We are in a little one bedroom apartment that is on the first floor but feels like a basement apartment. It has had "problems" with flooding in the past and is a bit damp. There is good and bad news about this: it’s cooler in the afternoon when it gets hot and I think it’s going to be rather chilly come the winter. Yesterday Kim and I spent the day cleaning—it was in pretty good shape but given that it’s a rental, there were a few details…One being, moving the living room divan/couch and finding: 1) a very wet, damp wall and 2) these two little box contraptions that I am going to try to post a picture so that you can get the true image. They look like a container (square, say 3x3 with water in the bottom and then in the middle a round container of what looks like soaked kitty litter and, by the way, smells just like soaked kitty litter. So picture the image of a miniature moat surrounded by pretty disgusting looking water and the land being the clump of litter with all the odor attached…it was a strong ammonia type smell that was driving me crazy until we found these little contraptions. I can’t tell you how fast they ended up outside once they were discovered. Our theory was (and was later confirmed) that they are there to somehow soak up the humidity that is emanating from the wall. Too bad, they are history! Our cleaning involved washing the walls with bleach and trying to not have too much of it disintegrate as I moved the rag over it. We also washed the divan cover and I would say about 85-90% of the smell has dissipated; as I write this I can still smell a bit but it’s much more tolerable and when coffee is made, all is much better.
Speaking of coffee, it like many things here (which I will get to) is quite the ritual; I speak of homemade coffee. Being the good Americans that we are, we tried to buy a Mr. Coffee machine that we saw in a window but the proprietor told us he didn’t have one…oh, okay. So, we did buy (after looking at several stores), the traditional espresso type maker. We have a small one that came with the apartment but the two little tiny cups that you’re supposed to leisurely sip out of just didn’t cut it and we were making two and three pots…So, as I write this, I am drinking the maiden voyage of our new bigger maker and it has made the equivalent of one US size cup…It took me about 20 minutes to make it because I’m still trying to figure out the stove and which turner oner belongs to which burner and then I didn’t screw the bottom tightly enough and there was a little leakage and simultaneously I was trying to froth some milk with a little battery whipper appliance that Kim purchased…

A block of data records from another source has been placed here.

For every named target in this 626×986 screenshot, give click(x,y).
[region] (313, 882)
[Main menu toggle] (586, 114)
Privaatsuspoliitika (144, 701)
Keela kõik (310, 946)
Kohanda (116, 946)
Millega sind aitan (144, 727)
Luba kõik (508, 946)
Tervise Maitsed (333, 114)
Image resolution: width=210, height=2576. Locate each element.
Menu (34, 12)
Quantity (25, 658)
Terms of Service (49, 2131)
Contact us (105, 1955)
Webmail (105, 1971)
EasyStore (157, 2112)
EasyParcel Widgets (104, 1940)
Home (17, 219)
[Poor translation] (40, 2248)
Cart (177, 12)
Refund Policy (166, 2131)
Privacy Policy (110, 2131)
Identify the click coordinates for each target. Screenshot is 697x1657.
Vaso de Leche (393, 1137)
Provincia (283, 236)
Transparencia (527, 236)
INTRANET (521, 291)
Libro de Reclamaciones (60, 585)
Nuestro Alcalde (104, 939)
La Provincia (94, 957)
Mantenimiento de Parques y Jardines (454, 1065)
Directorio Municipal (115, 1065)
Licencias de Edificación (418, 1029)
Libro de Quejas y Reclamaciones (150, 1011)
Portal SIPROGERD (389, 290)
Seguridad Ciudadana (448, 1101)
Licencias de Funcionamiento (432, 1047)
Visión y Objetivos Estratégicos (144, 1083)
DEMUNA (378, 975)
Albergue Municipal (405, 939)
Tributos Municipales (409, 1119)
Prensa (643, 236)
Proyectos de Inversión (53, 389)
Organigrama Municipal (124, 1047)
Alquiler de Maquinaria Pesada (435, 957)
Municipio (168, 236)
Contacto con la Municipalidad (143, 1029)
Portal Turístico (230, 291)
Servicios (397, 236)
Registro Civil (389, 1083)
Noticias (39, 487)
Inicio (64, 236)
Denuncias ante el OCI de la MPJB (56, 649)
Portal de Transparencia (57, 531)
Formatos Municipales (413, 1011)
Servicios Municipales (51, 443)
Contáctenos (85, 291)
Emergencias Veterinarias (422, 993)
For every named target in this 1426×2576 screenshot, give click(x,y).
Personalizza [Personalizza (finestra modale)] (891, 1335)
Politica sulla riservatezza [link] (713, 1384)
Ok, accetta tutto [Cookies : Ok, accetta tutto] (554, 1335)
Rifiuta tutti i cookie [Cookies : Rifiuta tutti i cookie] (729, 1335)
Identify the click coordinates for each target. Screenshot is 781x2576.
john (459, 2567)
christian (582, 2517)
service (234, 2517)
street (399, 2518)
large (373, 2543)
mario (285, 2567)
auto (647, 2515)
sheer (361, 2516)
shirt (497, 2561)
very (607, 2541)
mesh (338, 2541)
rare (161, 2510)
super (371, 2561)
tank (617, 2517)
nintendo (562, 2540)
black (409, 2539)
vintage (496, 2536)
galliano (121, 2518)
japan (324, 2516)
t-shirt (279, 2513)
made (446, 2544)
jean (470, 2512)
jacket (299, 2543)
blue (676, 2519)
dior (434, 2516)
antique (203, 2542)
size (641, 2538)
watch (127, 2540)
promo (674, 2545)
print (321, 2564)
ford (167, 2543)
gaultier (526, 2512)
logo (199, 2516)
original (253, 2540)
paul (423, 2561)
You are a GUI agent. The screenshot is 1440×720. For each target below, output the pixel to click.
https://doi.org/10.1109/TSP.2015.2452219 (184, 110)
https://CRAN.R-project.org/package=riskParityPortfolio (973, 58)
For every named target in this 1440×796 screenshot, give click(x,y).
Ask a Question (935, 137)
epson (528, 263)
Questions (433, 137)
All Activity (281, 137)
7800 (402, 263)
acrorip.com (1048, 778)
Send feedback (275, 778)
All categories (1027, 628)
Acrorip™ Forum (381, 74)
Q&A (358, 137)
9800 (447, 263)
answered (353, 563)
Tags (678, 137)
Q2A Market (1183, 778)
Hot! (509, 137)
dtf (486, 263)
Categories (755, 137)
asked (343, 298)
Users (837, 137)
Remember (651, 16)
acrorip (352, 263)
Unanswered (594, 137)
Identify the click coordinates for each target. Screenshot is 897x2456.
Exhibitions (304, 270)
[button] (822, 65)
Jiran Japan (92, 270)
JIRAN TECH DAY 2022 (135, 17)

What all of this is leading to (and forgive me for the length of this but with a blog, you can chose to quit reading anytime) is that I am already discovering that much of life here will be just a ritual of accomplishing tasks throughout the day. Like laundry—we have a washing machine but no dryer. We have a very nice clothes dryer apparatus that goes outside (so get over your image of us hanging things from the 3rd floor balcony) and you just very systematically hang clothes in a manner that the air gets all around them. Then, you hope it will be a bit sunny and that your corner of this complex gets some sun. It does! Around 2PM or so and that’s how clothes mostly dry. At night we bring in the apparatus and it stands in front of the television that only brings us Italian stations (no CNN—what did I think?) At different times, you go and check the laundry and as it is drying, you turn it over or move it to a different place…it’s all quite strategic and I like it (for now—we’ll see how enamored I’ll be with it come the winter). This, like the coffee making is like a little Zen ritual/meditation that s l o w s one down because of the partial lack of modern appliances that speeds thing up for us and helps us to multi-task to a point of frenzy.
We are waiting for our telephone line to which we hope will be an internet attachment. This will take about 10 days and so in the meantime, we go to our local internet café which sounds easy but it has it’s challenges b/c everything is in Italian (imagine that!) and access to the US Google has been tricky. That’s it for now because I have to go make a second cup of coffee and who knows how long that will take.